Мы выпили за Победу.
— И больше вы с ней не виделись?
— Почему, виделись. Переписывались мы с ней. Аккуратно, ко всем праздникам. Лет через пятнадцать написала она, что будет в командировке в Киеве, я за свой счет два дня взял, примчался, выбил номер в том же готеле… Деньги, слава Богу, были… Думал, погуляем, повспоминаем, парки-кафе. Но как увидел ее в вестибюле… Столицу советской Украины мы так и не осмотрели, из гостиницы только на поесть вышли и сразу обратно… Спасибо, коллега ее прикрыла, славная баба, с пониманием и не завистливая… тоже из фронтовых… И вышло у нас уже антисоветское кино… только короткометражное. Потом мы еще лет пять переписывались… она двоих разгильдяев растила… младшего Петькой назвала… за мужем колченогим ухаживала, за свекровью, инсультом стукнутой… а потом не стало ее. От белокровия…
— М-да. Грустно.
— Грустно-шмустно… — дядя Пизек звонко хлопнул ладонями по лакированным подлокотникам кресла. — Такая жизнь, что?.. Я ведь времени-то зря не тратил. После войны в Храповицах, знаешь, такие бойцы нарасхват у женского состава были, — он самодовольно ухмыльнулся, вновь превращаясь в привычного дядю Пизека. — Ух, я ж и погулял… Ого-го. Не только что налево, но и направо, и прямо шагом марш… Меня во дворе Пиня-ходок звали… Многие на службе завидовали.

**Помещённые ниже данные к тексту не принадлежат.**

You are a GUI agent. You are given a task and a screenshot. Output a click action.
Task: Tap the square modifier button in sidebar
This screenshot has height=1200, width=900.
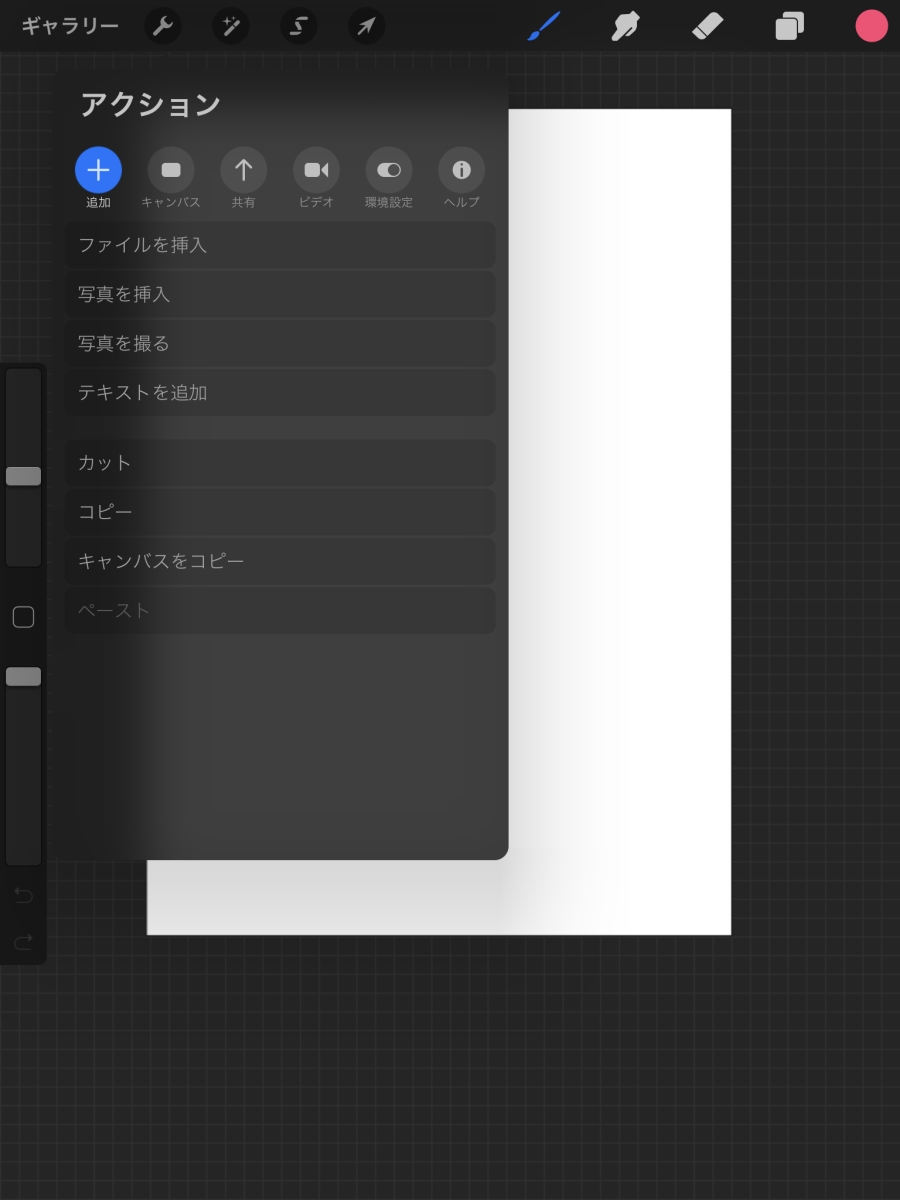(x=23, y=617)
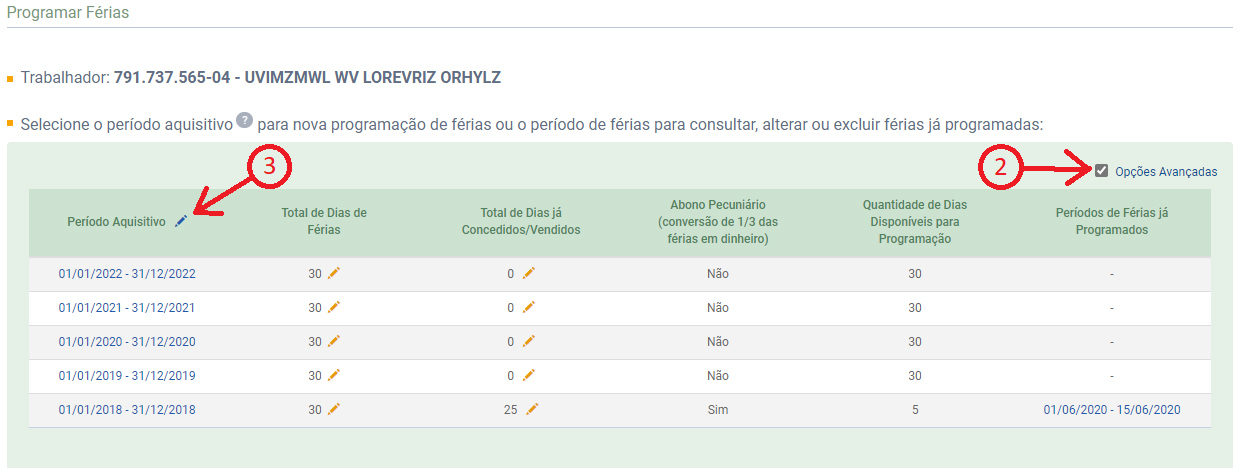Image resolution: width=1248 pixels, height=468 pixels.
Task: Select period 01/01/2022 - 31/12/2022
Action: [127, 274]
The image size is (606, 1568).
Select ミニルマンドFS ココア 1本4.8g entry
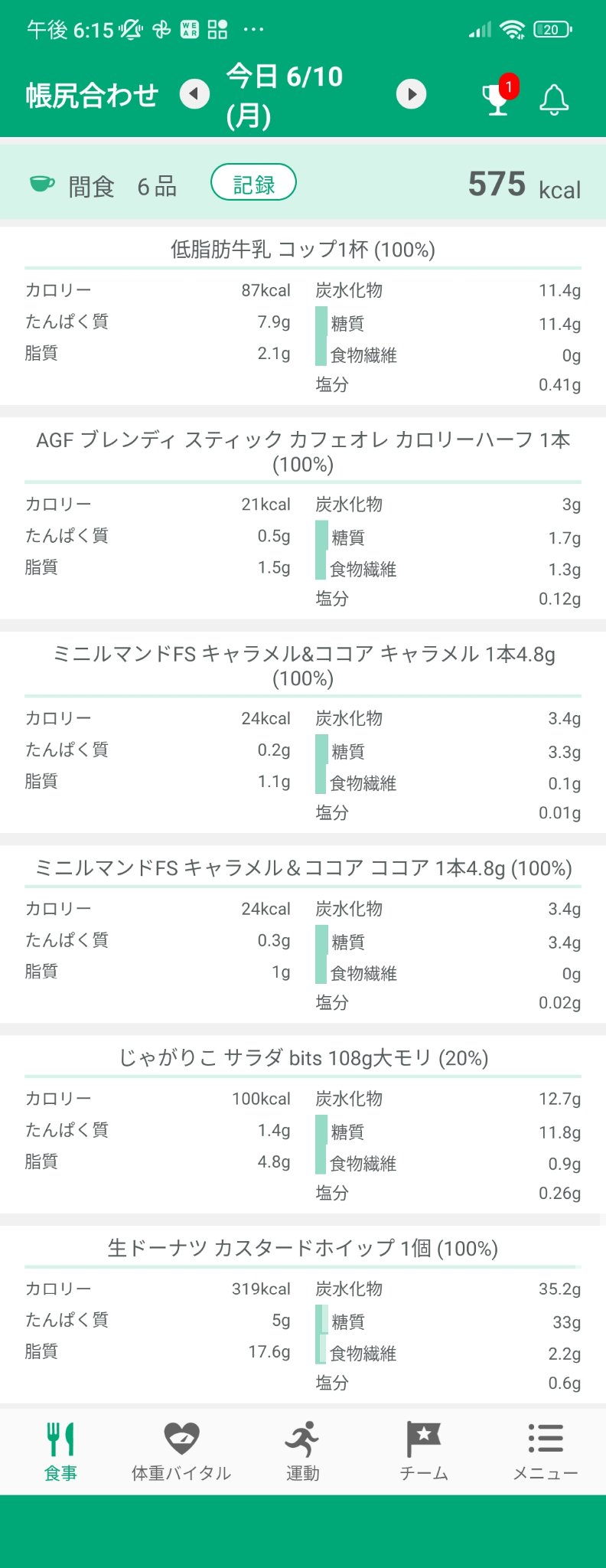click(303, 868)
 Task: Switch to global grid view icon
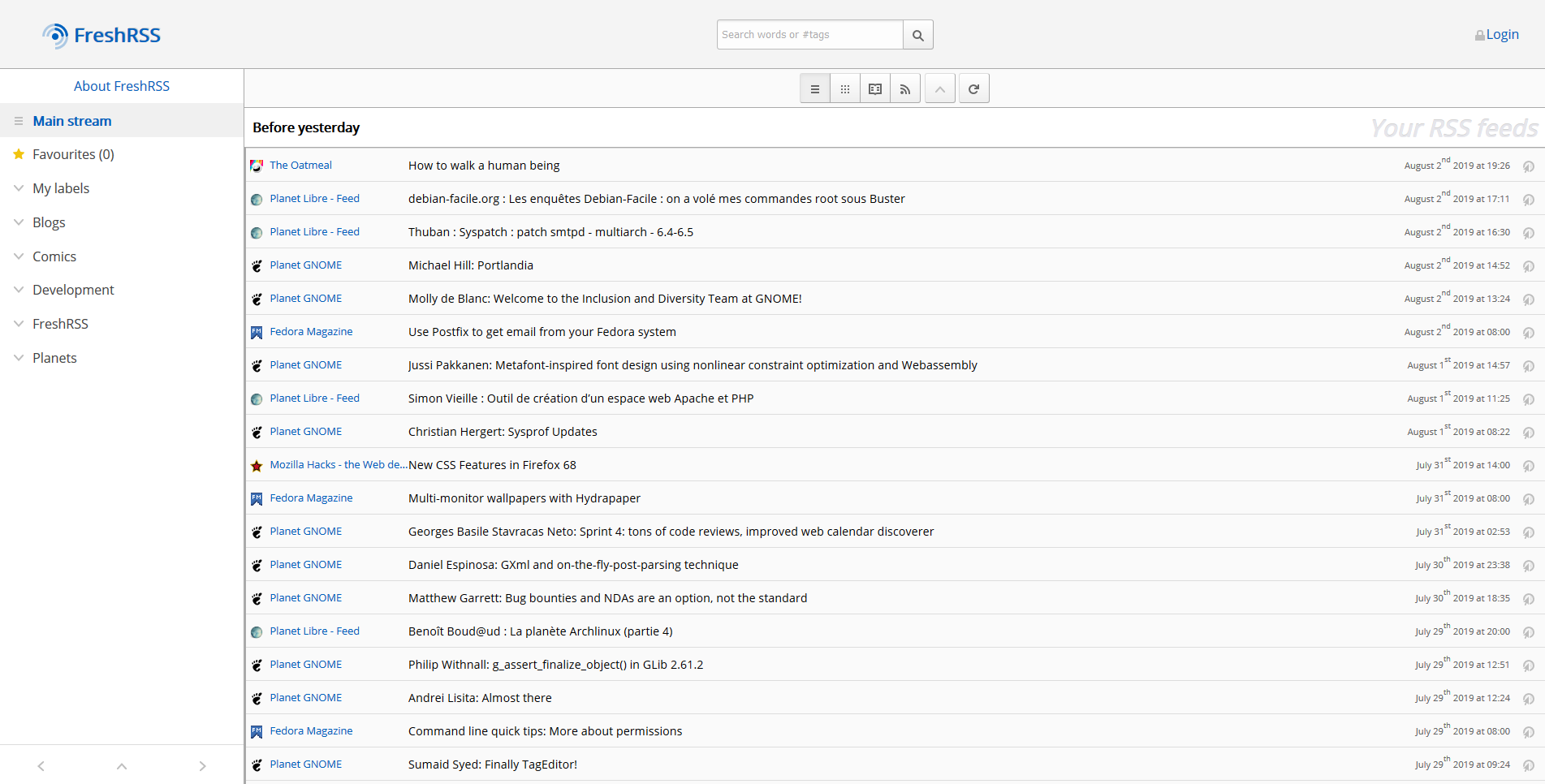(845, 89)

— И больше попыток жениться не было?
— Почему? Случилось такое помутнение… Так и было ж с чего… Устроилась к нам одна… Роза звали. Така-ая… На лицо-то ничего особенного, но… — дядя Пизек причмокнул и произвел руками несколько широких округлых движений в разных направлениях. — И специалист хороший, оклад приличный, себя соблюдает — крепдешин-перманент, ноготочки-косыночки, это все… Вот, думаю, подходящий кандидат для супружеского сожительства. И стал ей знаки оказывать: конфетки-ассорти, открыточки к праздникам… Она, вроде, не против, улыбается. В кино сходили. За коленку ее подержал — не возражает, — дядюшка, наклонившись в мою сторону, чуть приглушил голос. — Побыли с ней… правда, на «ты» не перешли, — он вернулся к обычному тону. — Зажал я тогда ее на рабочем месте и говорю напрямую: так и так, а не объединиться ли нам в первичную ячейку. А она мне, знаешь, что? Вы, говорит, Петр Моисеевич, мужчина, безусловно, интересный и со многими положительными проявлениями. И даже, скорее, мне очень нравитесь, чем нет. Мы можем, конечно, попробовать с вами вместе пожить, я не против. Но только очень опасаюсь я отрицательных результатов такого эксперимента… Эксперимента, слышишь! Опасаюсь, говорит, поскольку не девочка уже и всякое в жизни видела, и выходит из мною виденного, что особенно в вопросах семейной жизни все мужчины по преимуществу подлецы. И смотрит выжидательно. Ну, тут у меня с языка как-то само слетело: так и вы, говорю, Роза, тоже — не хризантема. На том все и кончилось… Слава Богу.